Momski menutup map setelah membacanya. "Sebenernya nggak masalah kamu mau buat program kerja sesuai kebutuhan magang. Karena sebenernya, program kerja di salon ini juga nggak yang spesifik banget. Kita jalani kerjaan kayak biasa aja. Jadi, kalo kamu mau pakek program kerja sendiri sesuai dengan kebutuhanmu, silahkan aja. Kamu tinggal sesuaikan aja sama keadaan salon di sini."

"Baik, Momski.
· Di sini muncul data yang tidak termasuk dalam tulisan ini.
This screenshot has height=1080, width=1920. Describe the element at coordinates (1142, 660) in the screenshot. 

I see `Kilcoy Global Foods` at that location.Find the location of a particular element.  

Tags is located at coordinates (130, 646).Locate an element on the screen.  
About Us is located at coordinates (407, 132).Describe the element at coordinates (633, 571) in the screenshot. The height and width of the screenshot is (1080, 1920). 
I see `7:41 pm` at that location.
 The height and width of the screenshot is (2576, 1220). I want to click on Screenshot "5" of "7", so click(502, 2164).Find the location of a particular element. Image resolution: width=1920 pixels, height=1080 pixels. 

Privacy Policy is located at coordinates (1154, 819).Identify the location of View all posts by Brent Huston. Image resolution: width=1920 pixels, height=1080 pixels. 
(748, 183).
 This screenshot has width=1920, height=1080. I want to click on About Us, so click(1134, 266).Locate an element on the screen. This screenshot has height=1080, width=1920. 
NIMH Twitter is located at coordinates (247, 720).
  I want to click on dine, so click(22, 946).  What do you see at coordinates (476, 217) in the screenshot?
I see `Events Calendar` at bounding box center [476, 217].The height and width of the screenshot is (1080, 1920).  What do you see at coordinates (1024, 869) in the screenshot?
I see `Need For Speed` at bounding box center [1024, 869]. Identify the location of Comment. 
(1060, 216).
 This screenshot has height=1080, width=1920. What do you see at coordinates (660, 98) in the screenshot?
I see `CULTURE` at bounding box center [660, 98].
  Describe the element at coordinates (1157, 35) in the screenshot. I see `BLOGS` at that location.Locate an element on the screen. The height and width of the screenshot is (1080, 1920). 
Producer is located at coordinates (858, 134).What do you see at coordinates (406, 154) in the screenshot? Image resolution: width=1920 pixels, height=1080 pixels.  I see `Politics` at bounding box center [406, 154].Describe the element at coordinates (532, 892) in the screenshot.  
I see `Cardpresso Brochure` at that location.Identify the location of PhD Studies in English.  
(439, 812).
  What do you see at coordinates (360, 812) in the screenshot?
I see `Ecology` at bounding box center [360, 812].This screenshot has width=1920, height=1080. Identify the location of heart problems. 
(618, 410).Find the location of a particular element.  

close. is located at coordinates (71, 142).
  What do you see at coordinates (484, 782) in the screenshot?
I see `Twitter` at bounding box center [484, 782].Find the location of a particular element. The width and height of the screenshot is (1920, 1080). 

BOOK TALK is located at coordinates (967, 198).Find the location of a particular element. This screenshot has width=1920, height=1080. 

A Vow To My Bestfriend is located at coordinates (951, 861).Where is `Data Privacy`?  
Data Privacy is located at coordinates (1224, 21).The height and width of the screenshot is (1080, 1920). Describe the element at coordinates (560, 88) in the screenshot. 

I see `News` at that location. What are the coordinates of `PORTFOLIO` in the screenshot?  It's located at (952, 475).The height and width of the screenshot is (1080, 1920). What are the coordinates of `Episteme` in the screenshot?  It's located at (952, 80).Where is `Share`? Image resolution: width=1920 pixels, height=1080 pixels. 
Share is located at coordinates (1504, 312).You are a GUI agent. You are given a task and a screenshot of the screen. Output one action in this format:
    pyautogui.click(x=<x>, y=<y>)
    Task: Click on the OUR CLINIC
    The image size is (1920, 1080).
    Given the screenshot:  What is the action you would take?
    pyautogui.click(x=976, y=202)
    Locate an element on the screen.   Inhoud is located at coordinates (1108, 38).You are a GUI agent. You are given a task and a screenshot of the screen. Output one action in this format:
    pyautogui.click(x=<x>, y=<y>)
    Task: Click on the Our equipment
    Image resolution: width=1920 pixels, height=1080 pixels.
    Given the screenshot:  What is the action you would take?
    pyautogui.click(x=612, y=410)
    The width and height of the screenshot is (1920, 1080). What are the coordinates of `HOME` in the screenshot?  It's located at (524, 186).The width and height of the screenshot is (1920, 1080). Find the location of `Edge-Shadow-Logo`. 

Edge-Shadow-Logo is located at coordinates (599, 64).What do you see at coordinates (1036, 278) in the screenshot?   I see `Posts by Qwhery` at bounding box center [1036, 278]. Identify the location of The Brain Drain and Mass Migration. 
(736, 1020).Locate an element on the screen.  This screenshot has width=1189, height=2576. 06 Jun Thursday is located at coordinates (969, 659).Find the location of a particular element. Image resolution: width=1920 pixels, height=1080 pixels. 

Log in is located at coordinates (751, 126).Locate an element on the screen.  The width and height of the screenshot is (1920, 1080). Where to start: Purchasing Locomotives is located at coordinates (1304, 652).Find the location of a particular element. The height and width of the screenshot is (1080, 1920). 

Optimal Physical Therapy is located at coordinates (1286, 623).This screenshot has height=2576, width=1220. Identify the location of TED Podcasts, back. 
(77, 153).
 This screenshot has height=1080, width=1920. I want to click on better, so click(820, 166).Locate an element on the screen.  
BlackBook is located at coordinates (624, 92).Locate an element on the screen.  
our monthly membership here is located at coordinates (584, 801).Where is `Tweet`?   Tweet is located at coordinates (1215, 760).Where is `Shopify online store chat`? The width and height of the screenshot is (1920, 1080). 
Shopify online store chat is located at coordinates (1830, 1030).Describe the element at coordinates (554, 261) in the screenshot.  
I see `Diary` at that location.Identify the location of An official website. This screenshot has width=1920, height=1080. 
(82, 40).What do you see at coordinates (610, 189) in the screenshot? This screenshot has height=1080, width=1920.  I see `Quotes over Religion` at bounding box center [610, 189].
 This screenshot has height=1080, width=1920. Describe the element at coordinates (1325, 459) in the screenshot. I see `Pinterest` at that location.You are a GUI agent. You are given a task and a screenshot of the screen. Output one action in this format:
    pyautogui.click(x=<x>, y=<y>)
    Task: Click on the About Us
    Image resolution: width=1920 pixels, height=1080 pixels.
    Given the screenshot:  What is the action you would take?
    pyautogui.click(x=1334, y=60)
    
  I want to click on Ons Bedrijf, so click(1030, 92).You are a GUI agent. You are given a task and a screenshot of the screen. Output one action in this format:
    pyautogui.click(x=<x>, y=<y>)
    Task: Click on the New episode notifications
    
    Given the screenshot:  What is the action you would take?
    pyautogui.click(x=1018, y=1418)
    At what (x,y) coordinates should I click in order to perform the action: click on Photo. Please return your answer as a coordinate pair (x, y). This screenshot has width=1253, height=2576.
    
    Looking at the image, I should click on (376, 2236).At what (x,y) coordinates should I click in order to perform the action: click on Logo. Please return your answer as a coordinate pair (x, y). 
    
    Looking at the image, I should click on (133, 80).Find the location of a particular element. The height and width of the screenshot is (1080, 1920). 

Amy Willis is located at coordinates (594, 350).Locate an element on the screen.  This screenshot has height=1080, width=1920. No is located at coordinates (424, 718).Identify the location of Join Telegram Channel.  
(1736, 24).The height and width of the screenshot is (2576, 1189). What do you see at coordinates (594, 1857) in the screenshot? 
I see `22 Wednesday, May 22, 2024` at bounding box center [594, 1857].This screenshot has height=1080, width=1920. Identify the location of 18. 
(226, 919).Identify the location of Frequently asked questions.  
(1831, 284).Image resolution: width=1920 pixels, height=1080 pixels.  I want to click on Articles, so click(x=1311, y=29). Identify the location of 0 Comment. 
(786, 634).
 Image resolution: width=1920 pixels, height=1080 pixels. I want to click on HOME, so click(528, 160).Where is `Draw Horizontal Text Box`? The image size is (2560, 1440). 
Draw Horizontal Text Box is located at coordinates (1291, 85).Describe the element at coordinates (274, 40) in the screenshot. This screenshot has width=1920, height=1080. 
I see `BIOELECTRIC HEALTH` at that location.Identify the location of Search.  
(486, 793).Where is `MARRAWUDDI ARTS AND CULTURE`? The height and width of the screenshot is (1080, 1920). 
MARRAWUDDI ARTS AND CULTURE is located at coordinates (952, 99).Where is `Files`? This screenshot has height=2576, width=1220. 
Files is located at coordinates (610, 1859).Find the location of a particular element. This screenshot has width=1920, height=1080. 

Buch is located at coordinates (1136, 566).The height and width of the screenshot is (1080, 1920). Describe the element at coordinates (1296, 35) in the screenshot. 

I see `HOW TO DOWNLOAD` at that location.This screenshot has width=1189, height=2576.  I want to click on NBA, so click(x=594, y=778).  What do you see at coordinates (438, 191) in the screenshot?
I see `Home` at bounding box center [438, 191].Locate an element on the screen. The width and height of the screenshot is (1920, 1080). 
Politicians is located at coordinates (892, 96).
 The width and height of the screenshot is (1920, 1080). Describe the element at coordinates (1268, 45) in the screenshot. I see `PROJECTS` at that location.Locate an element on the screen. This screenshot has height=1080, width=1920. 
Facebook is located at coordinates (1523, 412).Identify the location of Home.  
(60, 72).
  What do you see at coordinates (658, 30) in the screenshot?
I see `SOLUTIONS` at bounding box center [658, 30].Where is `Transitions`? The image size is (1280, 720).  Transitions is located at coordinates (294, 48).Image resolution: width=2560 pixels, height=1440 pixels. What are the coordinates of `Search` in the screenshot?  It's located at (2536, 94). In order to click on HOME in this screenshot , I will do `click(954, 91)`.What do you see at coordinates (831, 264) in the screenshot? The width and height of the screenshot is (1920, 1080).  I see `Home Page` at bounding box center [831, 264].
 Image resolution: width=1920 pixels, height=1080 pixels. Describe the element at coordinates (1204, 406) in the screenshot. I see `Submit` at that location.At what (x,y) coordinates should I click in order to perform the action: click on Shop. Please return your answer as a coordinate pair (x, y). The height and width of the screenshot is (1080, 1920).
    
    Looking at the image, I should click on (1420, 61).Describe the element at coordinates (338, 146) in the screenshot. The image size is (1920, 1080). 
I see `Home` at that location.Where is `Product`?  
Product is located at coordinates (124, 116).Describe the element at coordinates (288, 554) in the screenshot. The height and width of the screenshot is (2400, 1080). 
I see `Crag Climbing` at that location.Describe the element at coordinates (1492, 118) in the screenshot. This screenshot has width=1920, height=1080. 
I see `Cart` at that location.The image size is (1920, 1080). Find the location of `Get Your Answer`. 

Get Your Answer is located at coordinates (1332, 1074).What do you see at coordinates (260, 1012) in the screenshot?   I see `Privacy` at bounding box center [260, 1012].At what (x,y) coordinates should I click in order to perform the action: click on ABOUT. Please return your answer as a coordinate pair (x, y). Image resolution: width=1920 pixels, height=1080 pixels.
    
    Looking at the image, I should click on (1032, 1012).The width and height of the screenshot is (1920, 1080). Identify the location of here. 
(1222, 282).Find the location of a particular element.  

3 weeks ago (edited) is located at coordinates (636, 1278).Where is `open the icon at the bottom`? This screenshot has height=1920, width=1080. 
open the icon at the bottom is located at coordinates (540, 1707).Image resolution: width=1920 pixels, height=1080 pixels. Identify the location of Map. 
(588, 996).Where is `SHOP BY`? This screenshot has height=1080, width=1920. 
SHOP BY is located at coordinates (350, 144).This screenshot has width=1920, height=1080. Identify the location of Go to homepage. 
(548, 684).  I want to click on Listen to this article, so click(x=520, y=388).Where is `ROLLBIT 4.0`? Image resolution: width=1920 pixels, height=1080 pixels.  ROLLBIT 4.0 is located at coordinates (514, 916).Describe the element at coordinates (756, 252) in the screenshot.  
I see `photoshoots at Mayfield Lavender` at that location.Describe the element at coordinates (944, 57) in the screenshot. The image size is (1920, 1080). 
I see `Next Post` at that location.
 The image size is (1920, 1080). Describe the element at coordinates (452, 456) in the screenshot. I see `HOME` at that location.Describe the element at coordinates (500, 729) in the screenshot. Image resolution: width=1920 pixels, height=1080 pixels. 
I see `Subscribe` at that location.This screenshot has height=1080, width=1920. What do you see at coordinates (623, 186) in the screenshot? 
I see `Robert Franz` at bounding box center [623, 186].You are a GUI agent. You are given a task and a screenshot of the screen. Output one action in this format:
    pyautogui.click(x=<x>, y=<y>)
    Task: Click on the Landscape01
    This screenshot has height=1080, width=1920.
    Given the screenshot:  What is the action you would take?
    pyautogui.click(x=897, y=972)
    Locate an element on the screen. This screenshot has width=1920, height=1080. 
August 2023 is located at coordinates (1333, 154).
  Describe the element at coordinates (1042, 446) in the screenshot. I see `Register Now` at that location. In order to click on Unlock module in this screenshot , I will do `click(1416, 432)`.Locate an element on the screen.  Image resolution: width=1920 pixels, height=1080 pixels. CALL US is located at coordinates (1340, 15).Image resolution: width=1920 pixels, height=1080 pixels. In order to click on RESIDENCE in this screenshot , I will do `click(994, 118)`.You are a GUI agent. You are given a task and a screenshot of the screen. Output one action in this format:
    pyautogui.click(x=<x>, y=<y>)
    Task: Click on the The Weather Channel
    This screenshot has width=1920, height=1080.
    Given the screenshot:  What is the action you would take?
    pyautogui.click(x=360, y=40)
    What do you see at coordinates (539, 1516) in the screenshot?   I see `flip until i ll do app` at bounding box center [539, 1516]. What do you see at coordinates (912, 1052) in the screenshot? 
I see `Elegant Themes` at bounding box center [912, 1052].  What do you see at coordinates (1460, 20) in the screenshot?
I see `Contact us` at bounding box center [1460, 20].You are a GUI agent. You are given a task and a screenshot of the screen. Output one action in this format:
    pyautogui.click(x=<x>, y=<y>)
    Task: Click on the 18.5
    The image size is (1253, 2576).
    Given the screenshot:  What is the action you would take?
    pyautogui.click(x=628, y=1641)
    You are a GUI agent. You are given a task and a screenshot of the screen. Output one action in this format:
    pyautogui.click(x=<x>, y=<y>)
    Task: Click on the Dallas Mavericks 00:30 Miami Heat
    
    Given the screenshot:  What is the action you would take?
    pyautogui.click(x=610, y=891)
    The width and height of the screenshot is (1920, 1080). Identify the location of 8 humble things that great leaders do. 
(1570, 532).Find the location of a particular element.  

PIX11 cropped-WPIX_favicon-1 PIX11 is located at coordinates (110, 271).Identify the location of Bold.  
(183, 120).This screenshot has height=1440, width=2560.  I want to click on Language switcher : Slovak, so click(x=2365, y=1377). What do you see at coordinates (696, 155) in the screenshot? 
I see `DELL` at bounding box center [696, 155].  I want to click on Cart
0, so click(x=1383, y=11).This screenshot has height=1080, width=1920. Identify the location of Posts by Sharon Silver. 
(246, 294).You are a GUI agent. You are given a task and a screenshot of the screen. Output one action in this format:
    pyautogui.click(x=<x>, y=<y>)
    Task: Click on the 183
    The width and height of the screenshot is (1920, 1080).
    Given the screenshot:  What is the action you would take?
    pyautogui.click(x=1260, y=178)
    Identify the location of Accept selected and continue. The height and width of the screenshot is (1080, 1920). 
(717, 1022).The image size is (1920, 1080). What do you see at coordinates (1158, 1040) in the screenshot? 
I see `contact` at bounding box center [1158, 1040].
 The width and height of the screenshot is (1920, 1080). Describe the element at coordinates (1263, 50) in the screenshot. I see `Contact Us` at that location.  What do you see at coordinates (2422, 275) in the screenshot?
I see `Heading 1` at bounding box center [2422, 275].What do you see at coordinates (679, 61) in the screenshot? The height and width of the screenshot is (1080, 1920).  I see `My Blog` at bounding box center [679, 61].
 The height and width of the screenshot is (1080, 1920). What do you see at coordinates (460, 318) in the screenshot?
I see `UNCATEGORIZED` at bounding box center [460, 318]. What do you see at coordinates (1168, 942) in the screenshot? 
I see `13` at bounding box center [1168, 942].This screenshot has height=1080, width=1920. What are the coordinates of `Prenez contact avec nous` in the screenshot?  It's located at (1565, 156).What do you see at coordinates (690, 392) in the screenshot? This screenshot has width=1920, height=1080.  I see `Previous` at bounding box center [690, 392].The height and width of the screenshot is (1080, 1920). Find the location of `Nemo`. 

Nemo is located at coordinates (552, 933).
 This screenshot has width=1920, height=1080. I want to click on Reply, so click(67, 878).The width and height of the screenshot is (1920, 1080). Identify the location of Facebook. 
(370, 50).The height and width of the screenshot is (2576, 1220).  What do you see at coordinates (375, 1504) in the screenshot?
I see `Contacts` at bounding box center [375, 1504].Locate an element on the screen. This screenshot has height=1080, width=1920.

Terima kasih. Oh, iya. Untuk jadwal magang saya gimana? Saya sesuaikan dengan jadwal kuliah atau gimana? Di sini ada jadwal sif atau full time, Momski?"

"Kamu sesuaikan aja. Yang penting waktu dateng magang kamu laporan sama saya. Jadi, saya tau kamu dateng magang atau enggak. Kalo jadwal kerja di salon, sih full time, ya. Soalnya karyawan saya nggak banyak. Untuk saat ini aja lebih banyak yang magang daripada karyawan saya sendiri."

"Siap, Momski. Nanti saya pasti laporan tiap hari kalo dateng magang."

"Ya udah, kamu bisa gabung sama yang lain buat nyiapin buka salon. Untuk pulangnya, kalo salon nggak rame-rame banget biasa tutup jam tujuh atau delapan malem. Tapi, kalo pas rame bisa sampek jam sepuluh malem. Karena kamu magang di sini, kamu bisa pulang jam empat sore atau mentok sampek magrib."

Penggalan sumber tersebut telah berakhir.